71 points | by colinprince 2 hours ago

8 comments

  • quibono 1 hour ago
    I believe the fact that Polish uses the Latin alphabet (with a small Slavic twist to express the extra sounds) meant it was much easier for Poland to align itself westward. I think the average Pole is much closer culturally to the Western neighbours than to a Ukrainian or Russian (maybe apart from cuisine).
    • keiferski 33 minutes ago
      The adoption of the Latin alphabet was itself a move to align itself westward, with kingdoms in the Latin world, not the Byzantine one, and tied to adopting Catholicism rather than Orthodoxy.
    • q3k 1 hour ago
      Polish cuisine is very similar to German cuisine.

      (This comment will make a lot of Polish people very upset.)

      • grvbck 55 minutes ago
        Sure, a common use of bread, potatoes, cabbage/other vegetables, hearty meat dishes etc but the Polish kitchen is closer to Ukrainian/Russian in technique/ingredients.

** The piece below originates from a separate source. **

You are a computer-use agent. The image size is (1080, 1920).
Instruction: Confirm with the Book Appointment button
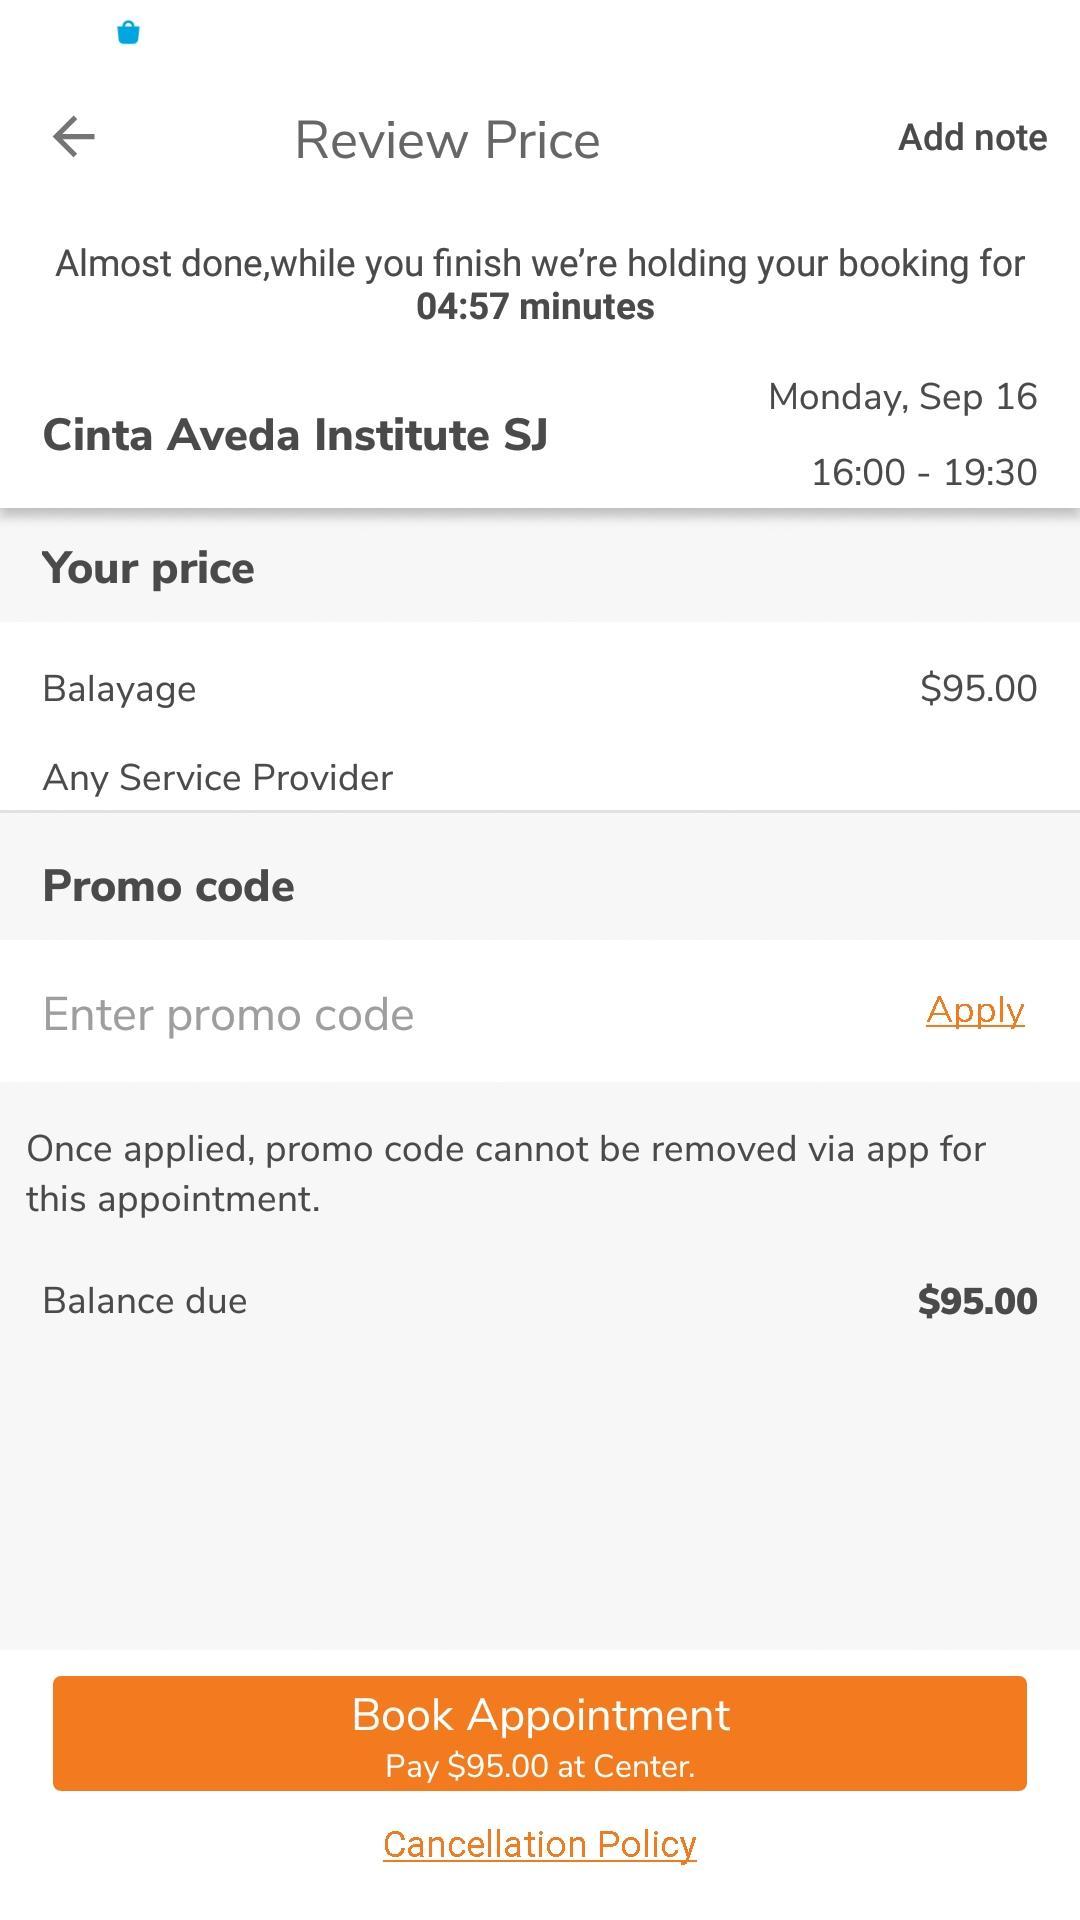click(540, 1733)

        Barszcz, pierogi, fermented everything, pickles, sour rye, and many dishes built around wheat/rye, mushrooms, dairy, and Eastern-style fillings are much more like Ukrainian/Belarusian/Russian food.

        The biggest German influences are probably the sausages and the beer culture.

      • CurtHagenlocher 53 minutes ago
        How reasonably can German cuisine be described as a single unified thing? My mother was from East Prussia and my father from Swabia and their "home" cuisines were pretty dissimilar -- if for no other reason than climate.
      • tau255 44 minutes ago
        Due to Partitions of Poland a lot of of territory was under Prussian influence for over a century - that had to have some culinary effect (other than forced germanization).
      • ck45 1 hour ago
        Lots of common main ingredients like potatoes, beets, cabbage, and sausages. It could also have a different reason, like https://en.wikipedia.org/wiki/Former_eastern_territories_of_...
    • gedy 59 minutes ago
      Being Catholic helps too
  • paweladamczuk 39 minutes ago
    It's just like the new Copilot 365. Every time I try to type "Ć", Copilot pops up. I have to close the app constantly.
    • Random09 7 minutes ago
      Every little thing like that creates a new Linux user. After switching I've never looked back.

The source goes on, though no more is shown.